Stem cell biologists at The Saban Research Institute have been at the forefront of studies to identify and characterize human hematopoietic stem cells in the bone marrow and umbilical cord blood. Recently, stem cell biologists at Childrens Hospital Los Angeles, and elsewhere, discovered that adult bone marrow may have the potential to generate tissue beyond blood cells. In particular, adult stem cells in the bone marrow and cord blood may be able to repair and replace cells of such organs as the pancreas, liver and brain. Researchers at The Saban Research Institute are studying how these cells might be manipulated to differentiate into other tissues. When the mechanisms for this process can be understood and harnessed, tissue regeneration and repair, using adult stem cells, may be possible.

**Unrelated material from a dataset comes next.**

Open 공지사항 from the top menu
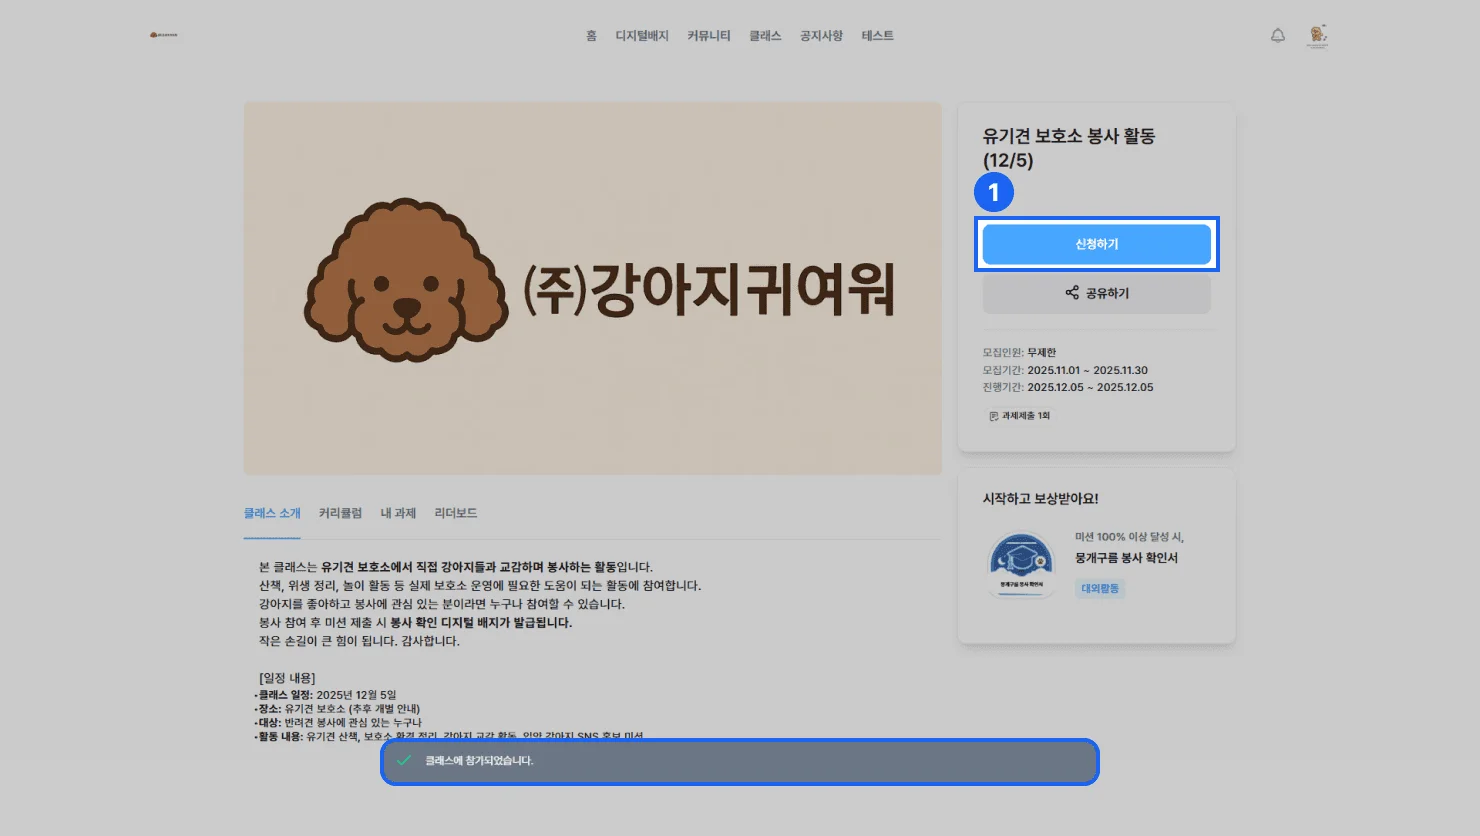 (821, 36)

Childrens Hospital Los Angeles operates one of the largest pediatric Hematopoietic Stem Cell Transplant programs in the nation. Each year, 40 to 50 infants and children have transplants of hematopoietic stem cells to treat leukemia and childhood cancers, as well as to cure genetic blood and immune diseases, such as severe combined immune deficiency (SCID or "bubble baby disease"), sickle cell disease and others. This program is committed to translating the advances in basic science into clinical trials.

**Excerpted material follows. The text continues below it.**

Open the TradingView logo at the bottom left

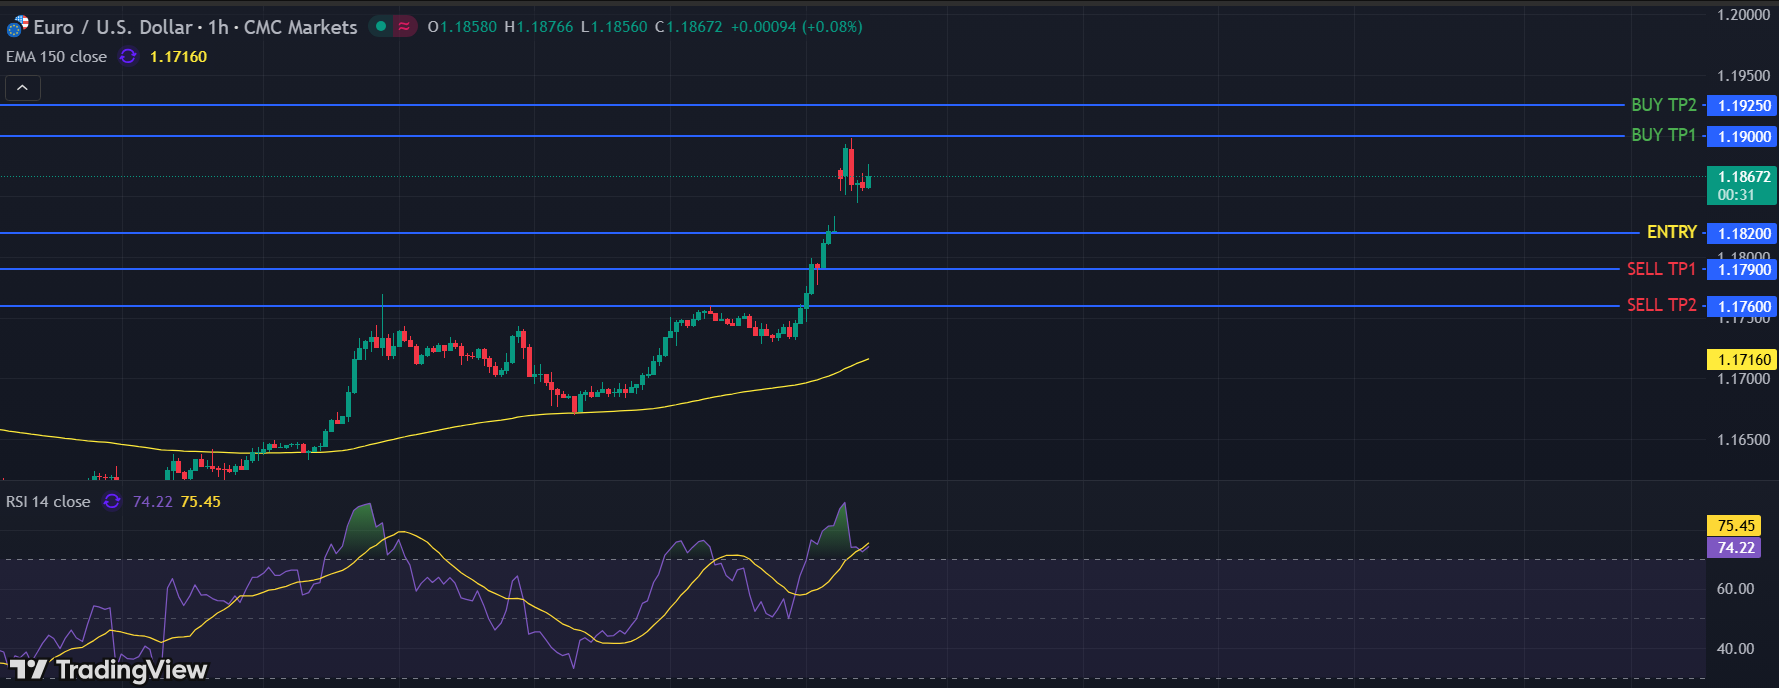coord(108,669)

Lung Stem/Progenitor Cells
Investigators at Childrens Hospital Los Angeles were among the first to discover, isolate and purify the resident stem/progenitor cells of the alveolar epithelium in the lung. Since the lung has an extremely large (70 square meters) surface area, resident stem/progenitor cells play a major role in repairing alveolar injury. Additionally, organ specific stem/progenitor cells are critical in making the branched and differentiated organ structure of lungs, as well as cross-talking with the matched endothelial surface.
Mesenchymal Stem Cells
These primitive cells fall into two subclasses: resident and exogenous (arising from a source outside the organism or cell). Resident mesenchymal stem/progenitor cells are key in developing organ structure and supplying important positional information to form the organ-specific stem cell niche. Lung mesenchymal stem cell differentiation is an ongoing focus of research at Childrens Hospital Los Angeles. Exogenous mesenchymal stem cells, such as those derived from the bone marrow or adipose tissue, are attracted to areas of tissue damage. They may contribute to tissue repair, as in the alveolar epithelium, or to tissue fibrosis, as in pulmonary fibrosis, keloids or transplant rejection. Investigators at The Saban Research Institute are actively pursuing these questions.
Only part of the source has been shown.